The Federal Trade Commission is seeking public comment on proposed amendments to the Mail or Telephone Order Merchandise Rule, which sets a time frame for marketers to ship items to consumers.
Under the current rule, promulgated in 1975, marketers must have a reasonable basis to expect that they can ship merchandise ordered by phone or mail within the time frame advertised, or within 30 days. If the seller cannot ship the merchandise within the promised time, the seller is required to get the purchaser’s consent to the shipping delay or refund his or her payment.
The agency sought comment in 2007 about updating the Rule. Based on the response, the FTC said it “concluded that the Rule continues to benefit consumers and will be retained.”
However, the agency proposed four changes to the Rule:
- Clarifying that it covers all orders placed over the Internet;
- Allowing sellers to provide refunds and refund notices to purchasers “by any means at least as fast and reliable as first-class mail”;
- Clarifying sellers’ obligations when buyers use a method of payment not currently listed in the Rule, like debit cards or prepaid gift cards; and
- Requiring that refunds be made within seven working days where purchases were made with a third-party credit card.
Comments will be accepted on the proposed changes until Dec. 14, 2011.
To read the proposed changes to the Rule, click here.

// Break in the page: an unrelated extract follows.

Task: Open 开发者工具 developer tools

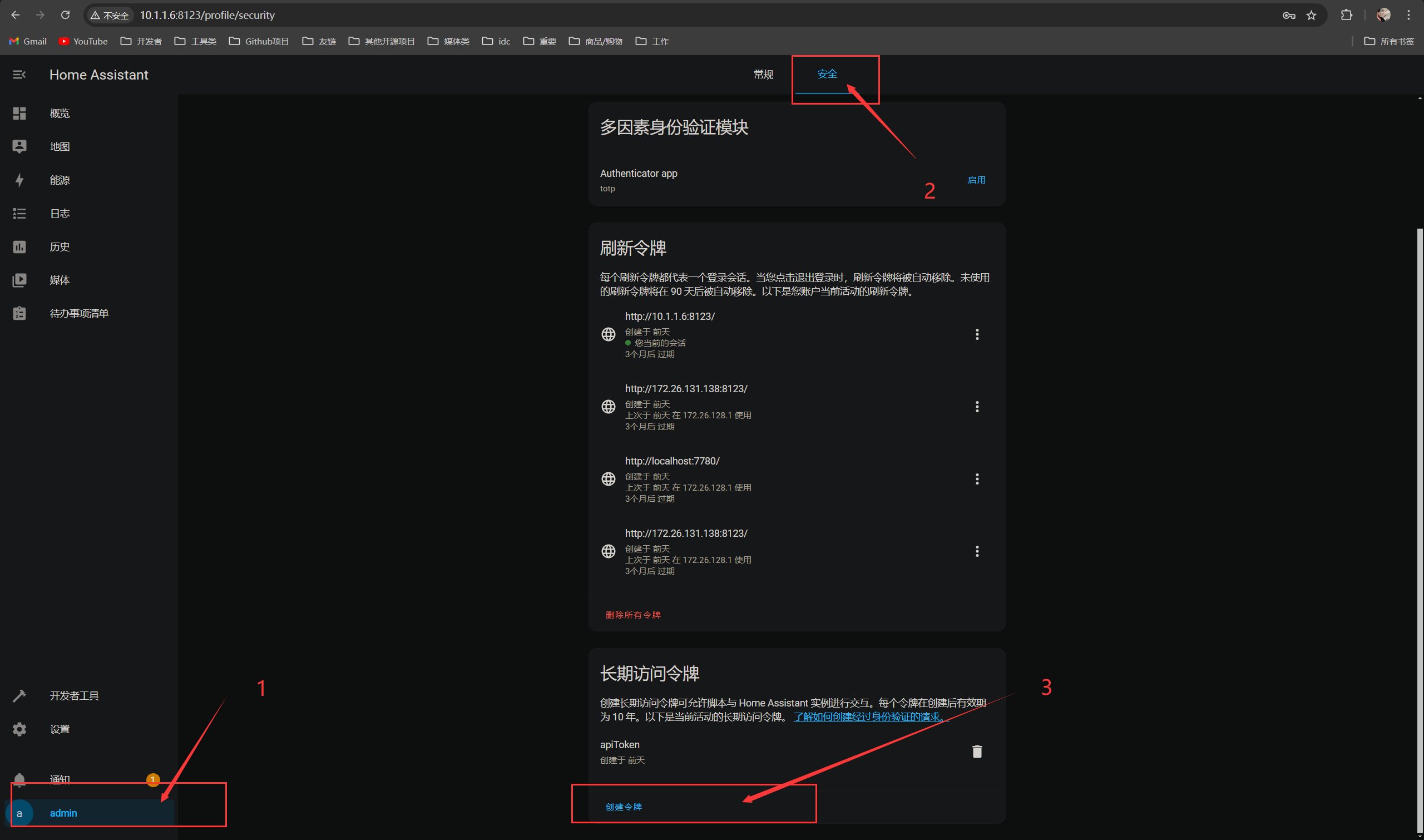Action: click(74, 696)
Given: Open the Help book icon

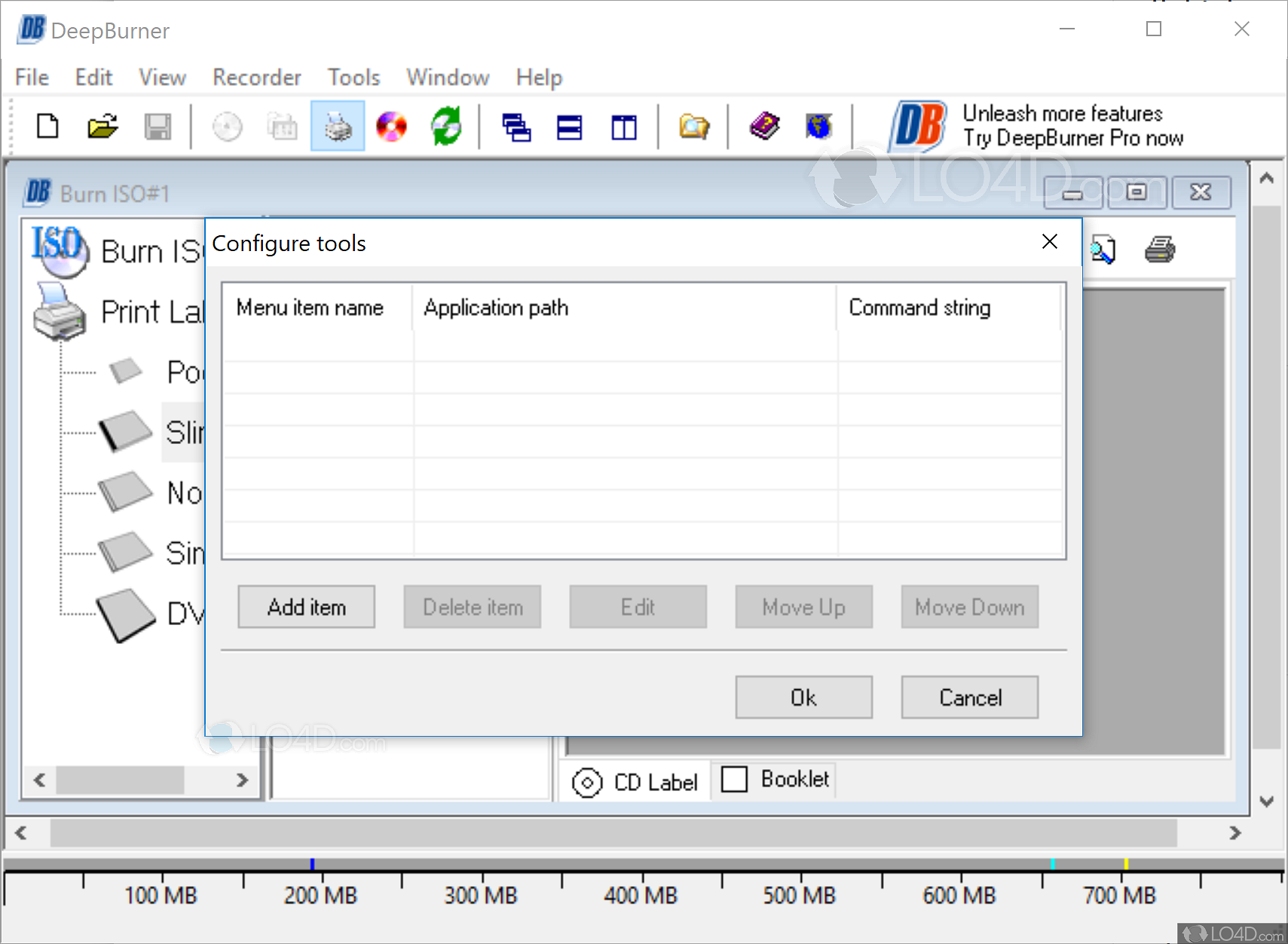Looking at the screenshot, I should pos(764,126).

Why it matters: The Commission said it received four comments about the Rule, all in support of retaining it. Two trade organizations, the National Retail Federation and the Direct Marketing Association, both suggested there was a continuing need for the Rule, which was reviewed as part of the agency’s systematic review of all rules and guides. The Rule “creates explicit competition among retailers to minimize and validate shipping times for consumers’ benefit,” the NRF told the agency, while the DMA said the Rule has “been effective in enhancing consumer confidence in the growth of distance selling, which is critical to the development of electronic commerce.”